*Task to complete:* Write the next part of the essay on diversity, equity, inclusion, and merit below, picking up after its final paragraph.

--- START OF Document ---

Diversity, Equity, Inclusion, and Merit

Diversity, Equity and Inclusion programs, at their worst, are one more brand of human resource corporate bullshit, cut from the same cloth as all those corporate trainings that taught managers they could get better work out of their subordinates if they pretended to treat those meat widgets like human beings. "Pretend to listen to them," they were taught, "so they'll buy into your initiative."

In short, Diversity, Equity and Inclusion can be part of that grand tradition of programs designed to get corporate leadership to pretend to act like decent human beings even if they aren't so inclined. Diversity, Equity and Inclusion programs can, at their worst, focus strictly on externals, emphasizing that Folks In Charge should try to look like they care about these things in the same way that HR taught your bad boss to signal interest in you by putting your name at the beginning of every sentence addressed to you.

The current attacks on Diversity, Equity and Inclusion programs are based on the notion that gender and race preferences have replaced consideration of merit. It's the same argument that was leveled against affirmative action-- a bunch of really deserving white guys aren't getting the prizes they're supposed to because some undeserving woman or minority was given the prize despite their lack of merit.

Part of our problem here is that word "merit." We can't define it, can't quantify it, can't agree what we're talking about in any meaningful way. But it's still at the center of this debate. There's lots more to Diversity, Equity and Inclusion than questions of merit, but for today, let's just deal with the arguments about merit.

Unfortunately, I have to blame the education system for a lot of that. With our over-simplified rat race version of evaluating students, we early on drive home the idea that all students are "competing" on the same scale with the same measure. The best students, the most chock-full of merit, are the ones with the highest grades. Easy peasy--at the end of the race, the Valedictorian is the one with the highest GPA and therefor the best, the most merit-packed student to emerge from the school. 

Everybody kind of understands that this model is bunk. The Valedictorian might be a horrible person. The most-beloved member of the class may be a low achiever (a term that reinforces the rat race model). The most beautiful person in the world may be a person you wouldn't want to marry for a gazillion dollars, and a person who appears to have won by amassing the world's largest pile of money may also be an obnoxious dope. 

"Merit" also incorporates the idea of being deserving, and again, we have arguments. Is someone deserving because they work hard? Is the hard worker more or less deserving than the person with innate talent? Or are both less important than whatever end result a person gets? Does the merit of good end results still hold regardless of what methods were used to get them?

--- END OF Document ---
--- START OF Information given ---

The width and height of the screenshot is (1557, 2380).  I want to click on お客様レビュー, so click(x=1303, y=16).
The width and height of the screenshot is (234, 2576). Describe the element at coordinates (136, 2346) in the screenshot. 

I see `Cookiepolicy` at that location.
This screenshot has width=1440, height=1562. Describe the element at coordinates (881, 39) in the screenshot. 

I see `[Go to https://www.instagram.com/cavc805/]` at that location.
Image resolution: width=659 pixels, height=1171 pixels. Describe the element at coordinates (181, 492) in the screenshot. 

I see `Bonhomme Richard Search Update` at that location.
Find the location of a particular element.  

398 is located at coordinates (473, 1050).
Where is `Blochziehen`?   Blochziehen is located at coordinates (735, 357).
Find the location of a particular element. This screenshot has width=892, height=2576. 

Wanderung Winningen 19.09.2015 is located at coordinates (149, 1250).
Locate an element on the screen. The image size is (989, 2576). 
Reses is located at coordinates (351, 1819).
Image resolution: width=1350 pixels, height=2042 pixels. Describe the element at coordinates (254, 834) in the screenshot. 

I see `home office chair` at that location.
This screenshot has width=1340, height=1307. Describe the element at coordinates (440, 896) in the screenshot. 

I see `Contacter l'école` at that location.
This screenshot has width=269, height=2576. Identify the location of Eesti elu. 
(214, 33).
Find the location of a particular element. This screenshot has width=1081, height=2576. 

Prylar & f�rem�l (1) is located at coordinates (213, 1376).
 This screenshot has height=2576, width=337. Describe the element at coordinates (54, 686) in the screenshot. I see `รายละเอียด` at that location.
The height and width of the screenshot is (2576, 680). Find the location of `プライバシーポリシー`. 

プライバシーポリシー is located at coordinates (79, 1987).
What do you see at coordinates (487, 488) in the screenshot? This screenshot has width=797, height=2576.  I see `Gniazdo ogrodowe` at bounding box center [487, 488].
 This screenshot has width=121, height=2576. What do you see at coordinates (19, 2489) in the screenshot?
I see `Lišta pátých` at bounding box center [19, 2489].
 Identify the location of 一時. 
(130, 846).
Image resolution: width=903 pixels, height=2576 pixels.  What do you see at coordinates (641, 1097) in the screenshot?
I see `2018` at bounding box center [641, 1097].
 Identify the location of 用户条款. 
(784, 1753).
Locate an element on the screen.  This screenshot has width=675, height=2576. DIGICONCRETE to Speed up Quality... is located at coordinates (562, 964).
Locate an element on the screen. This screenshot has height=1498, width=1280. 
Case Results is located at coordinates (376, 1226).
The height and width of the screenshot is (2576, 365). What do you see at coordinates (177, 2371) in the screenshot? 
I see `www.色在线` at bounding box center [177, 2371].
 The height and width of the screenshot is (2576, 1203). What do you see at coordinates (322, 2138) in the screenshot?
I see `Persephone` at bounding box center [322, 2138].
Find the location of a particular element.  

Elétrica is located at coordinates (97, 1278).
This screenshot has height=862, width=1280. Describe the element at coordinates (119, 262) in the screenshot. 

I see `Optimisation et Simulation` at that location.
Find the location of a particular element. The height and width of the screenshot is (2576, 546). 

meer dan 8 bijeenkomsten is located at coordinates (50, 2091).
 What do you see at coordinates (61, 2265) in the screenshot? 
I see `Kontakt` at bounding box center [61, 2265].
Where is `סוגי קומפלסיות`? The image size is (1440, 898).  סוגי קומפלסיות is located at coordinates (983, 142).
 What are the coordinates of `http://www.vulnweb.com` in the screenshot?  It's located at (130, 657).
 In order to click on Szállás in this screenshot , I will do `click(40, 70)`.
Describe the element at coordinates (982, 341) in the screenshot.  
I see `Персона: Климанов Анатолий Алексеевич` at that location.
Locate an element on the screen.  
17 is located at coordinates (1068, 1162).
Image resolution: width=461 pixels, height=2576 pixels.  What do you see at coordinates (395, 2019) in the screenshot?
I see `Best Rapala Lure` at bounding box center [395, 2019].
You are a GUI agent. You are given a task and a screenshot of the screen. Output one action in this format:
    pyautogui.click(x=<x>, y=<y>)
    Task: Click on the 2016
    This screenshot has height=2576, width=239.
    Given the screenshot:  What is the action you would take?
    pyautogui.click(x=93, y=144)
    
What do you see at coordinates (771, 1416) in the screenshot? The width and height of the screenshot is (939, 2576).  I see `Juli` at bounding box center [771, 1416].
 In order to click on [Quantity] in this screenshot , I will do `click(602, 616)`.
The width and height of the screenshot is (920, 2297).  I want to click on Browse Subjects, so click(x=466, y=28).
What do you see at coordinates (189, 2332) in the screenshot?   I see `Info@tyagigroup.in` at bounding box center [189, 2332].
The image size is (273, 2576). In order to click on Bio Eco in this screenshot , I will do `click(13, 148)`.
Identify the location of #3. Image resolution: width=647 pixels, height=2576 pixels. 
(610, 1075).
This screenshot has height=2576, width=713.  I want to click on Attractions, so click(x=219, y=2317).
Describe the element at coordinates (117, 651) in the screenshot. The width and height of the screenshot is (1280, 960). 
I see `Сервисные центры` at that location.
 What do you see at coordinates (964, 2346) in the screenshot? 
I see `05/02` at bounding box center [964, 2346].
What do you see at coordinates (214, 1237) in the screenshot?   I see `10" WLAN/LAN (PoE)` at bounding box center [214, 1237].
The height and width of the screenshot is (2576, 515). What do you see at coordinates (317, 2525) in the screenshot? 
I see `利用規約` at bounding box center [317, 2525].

--- END OF Information given ---

*Final result:*
Merit depends on context. Mostly it depends on the context of what is required. If I need something from the top shelf in the store, it's the tall person or the person with access to a ladder that has the most merit. If I need someone to fit into a tiny space, then it's the short skinny person who has the most merit. 

We measure merit according to the specific criteria of the moment. Michael Jordan was the king of merit as a basketball player, and far down the meritocratic ladder for baseball. We get fuzzy on this one--we are forever deciding that since someone has merit as a singer, they probably also have merit as a legal expert. 

We also measure merit backwards. I have gotten this reward, so clearly I must deserve it. Mix all this together and you get some rich guy who decides "I have all this money, so I must have merit in the field in which I earned it, which means I must also have a meritocratic ability to redesign, say, the world's education systems."

And we operate within certain biases about where merit can be found. Back in the day, we assumed that the merit required to cast a vote or own property could only be found in white males, and it hasn't been that long since we still assumed that only men merited that ability to have a credit card or work full time. That job barrier was maintained two ways--by assuming that only men had the merit to deserve the job, and by assuming that the definition of merit included things like "will never need to take time off because they're pregnant." 

Note that that definition of merit doesn't even have to mention the word "woman," so at a quick glance it doesn't seem explicitly sexist. We do that with meritocracy a lot. For instance, folks don't argue that a Black person couldn't fill a particular role-- it's just that part of the definition of merit is to be comfortable in and familiar with a certain cultural background, the kind of background you have if you grow up in a middle class white neighborhood.

So here's the thing. The complaint against Diversity, Equity, and Inclusion (and affirmative action) programs is that they throw out considerations of merit and replace them with considerations of race and gender. 

But why not open up and examine our definitions of merit? First of all, what is really needed for this particular role in this particular place and time? Second of all, are we making assumptions about merit that we don't have to make that tie it to class, race, or gender?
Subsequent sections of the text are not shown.